This protocol complies with The University of Queensland's policy set out in Responsible Care and Use of Animals in Teaching and Research (PPL 4.20.11) as well as the National Health and Medical Research Council's Australian code for the care and use of animals for scientific purposes (8th Edition 2013).

Caution: Take care not to be envenomated when handling assassin bugs. Take care to protect the eyes when handling species that spit venom defensively. Take care throughout not to injure the experimental animals. This includes monitoring of pressure on restraints such as rubber bands and ensuring that the proboscis is not broken.

NOTE: Optionally, anaesthetize animals by exposure to CO2 for 0.5-2 min or cooling to 4-10 °C prior to venom harvesting in Aims 1-3 to facilitate safe transfer and restraint. Anaesthetization is not strictly required but may facilitate safe restraint of agile or strong specimens. However, animals must be awake to allow venom harvesting. Keep downstream applications in mind when deciding whether or not to add protease inhibitors.
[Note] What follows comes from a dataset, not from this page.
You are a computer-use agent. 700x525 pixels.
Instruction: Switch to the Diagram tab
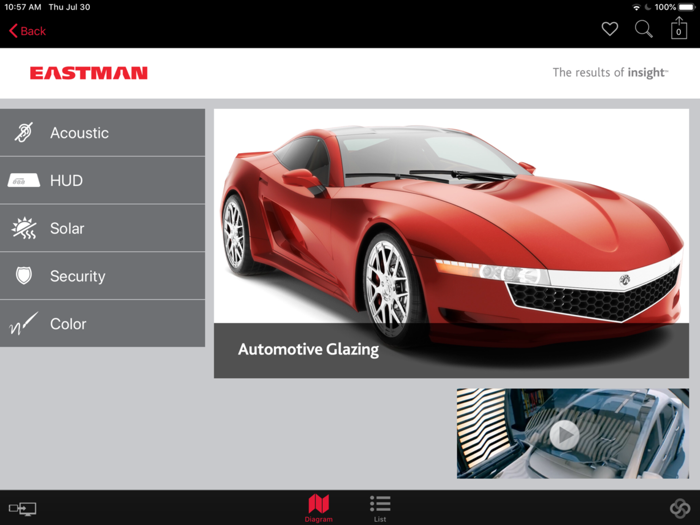pyautogui.click(x=319, y=507)
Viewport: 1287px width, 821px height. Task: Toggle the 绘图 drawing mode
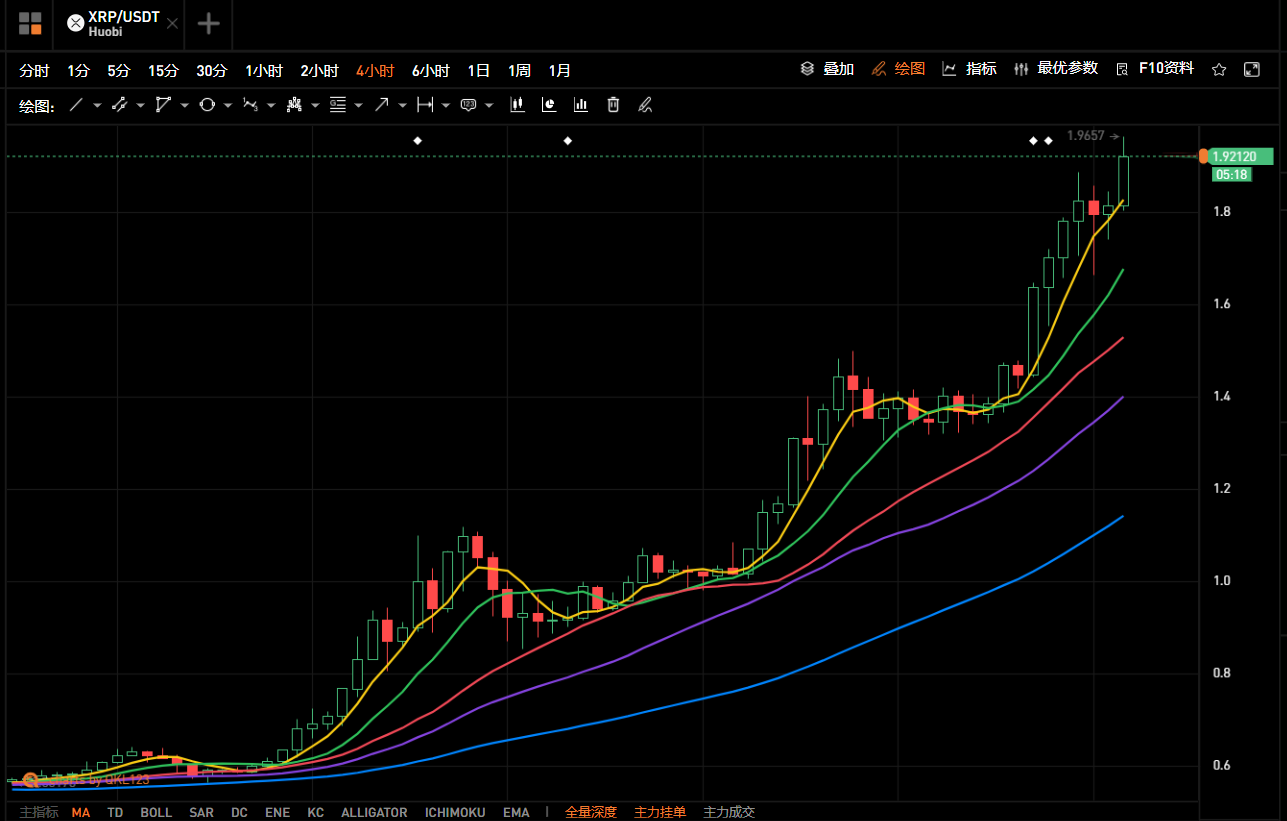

1. Harvesting Venom Toxins by Electrostimulation

  1. Obtain live specimens from which to harvest toxins.
  2. Use pre-prepared plastic tweezers with positive and negative electrodes mounted on either tip. Connect electrified tweezers to an electrostimulator or a source of constant voltage that allows adjustment of the voltage.
    1. For small (~10 mm) and large (~25 mm) assassin bugs, use peak voltages of 15 and 25 V respectively.
    2. For larger heteropterans such as giant water bugs, use up to 40 V.
  3. Restrain live bugs by strapping them to a platform, using a rubber band over the thorax.
  4. Place the tip of the proboscis in a suitable collecting tip. For assassin bugs, use a P200 pipette tip. For giant water bugs, cut the extremity off a P200 tip to increase the size of the aperture.
    1. Gently lift the proboscis with a closed pair of clean tweezers and push the open aperture of the collection tip over the end of the proboscis.
    2. If desired, uptake ~5 µL ultrapure water prior to placing the proboscis into the collecting tip. This reduces losses of venom remaining inside of the tip, though the harvested venom will be diluted.
  5. Apply electrostimulation. Dip the stimulating electrodes in conductive gel, such as 2.5 M NaCl/50% glycerol. Apply the electrodes to the thorax. For belostomatids, apply the two electrodes to the dorsal posterior surface of the head.
  6. Store venom to prevent autodegradation. After venom is extruded, quickly transfer it to a tube at -20 °C or -60 °C, or a tube containing protease inhibitor cocktail.
  7. Repeat steps 1.5 and 1.6 until sufficient venom is acquired or no further venom is forthcoming.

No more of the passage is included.